■ EXERCISE PROMPT: The line containing "Image resolution: width=878", and every line after it to the end of the listing, should be repeated exactly; the pictures should not.

---

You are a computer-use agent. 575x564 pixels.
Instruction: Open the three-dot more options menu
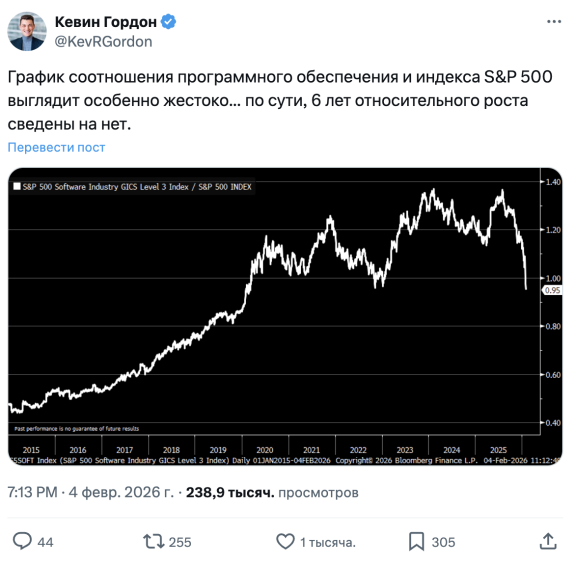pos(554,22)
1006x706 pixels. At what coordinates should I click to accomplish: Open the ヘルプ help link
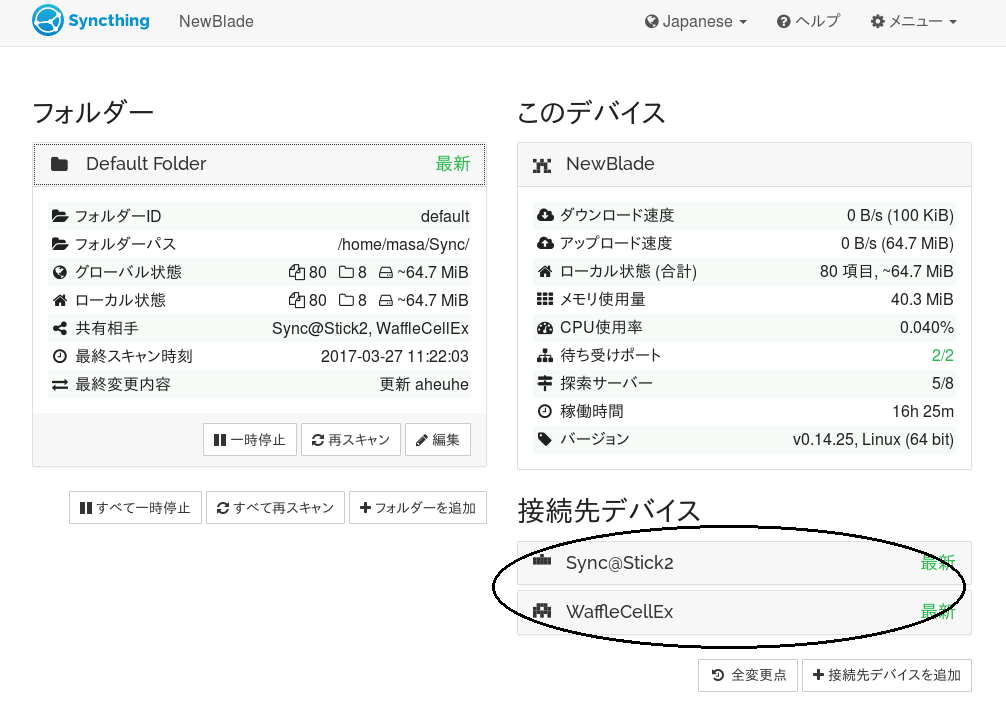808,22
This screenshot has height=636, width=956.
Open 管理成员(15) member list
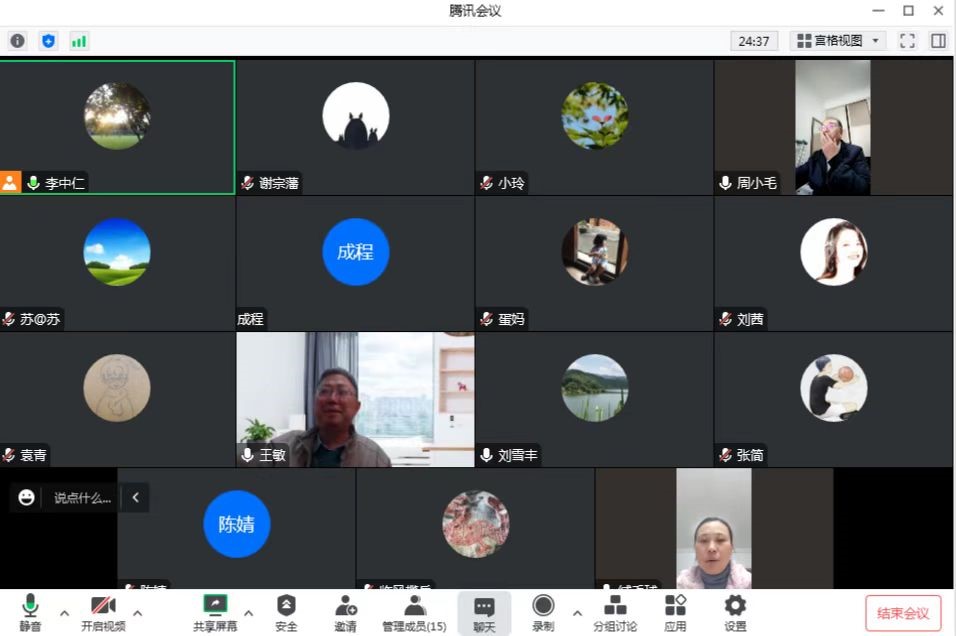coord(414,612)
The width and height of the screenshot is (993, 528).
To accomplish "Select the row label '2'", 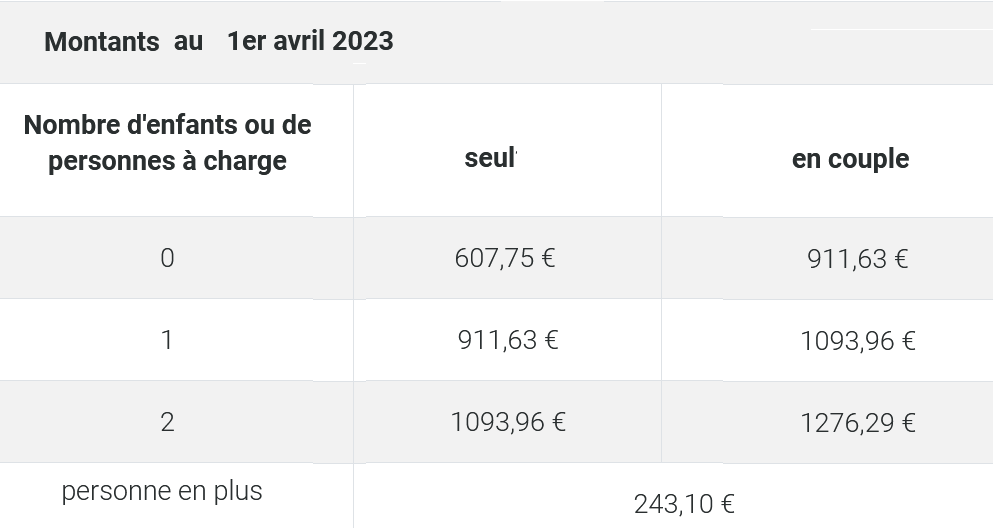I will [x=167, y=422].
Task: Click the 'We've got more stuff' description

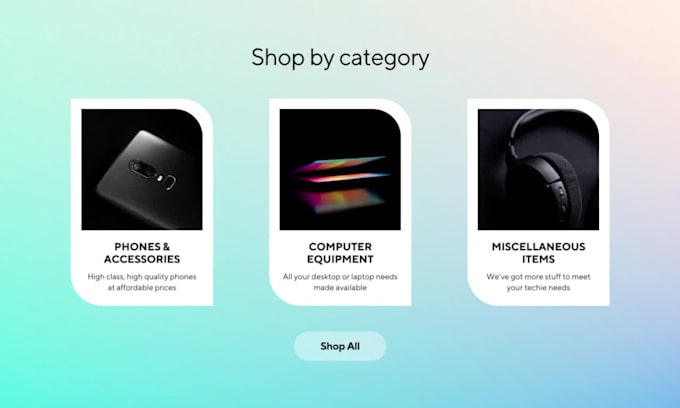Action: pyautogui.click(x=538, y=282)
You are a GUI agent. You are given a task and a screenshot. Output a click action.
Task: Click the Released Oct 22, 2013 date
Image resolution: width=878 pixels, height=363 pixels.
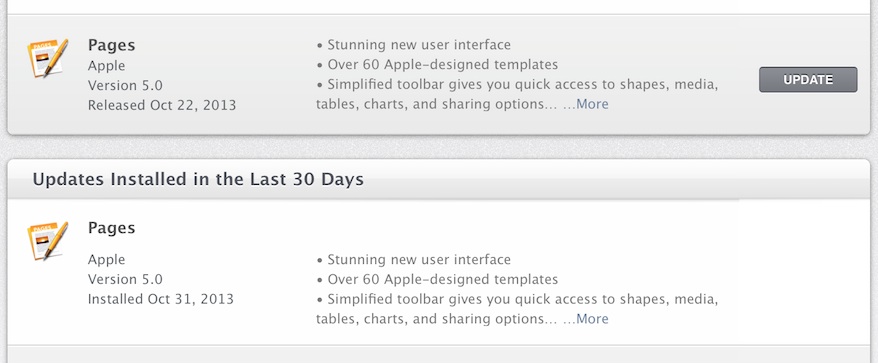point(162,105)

---

■ YOUR SOLUTION:
Image resolution: width=878 pixels, height=363 pixels.
point(162,105)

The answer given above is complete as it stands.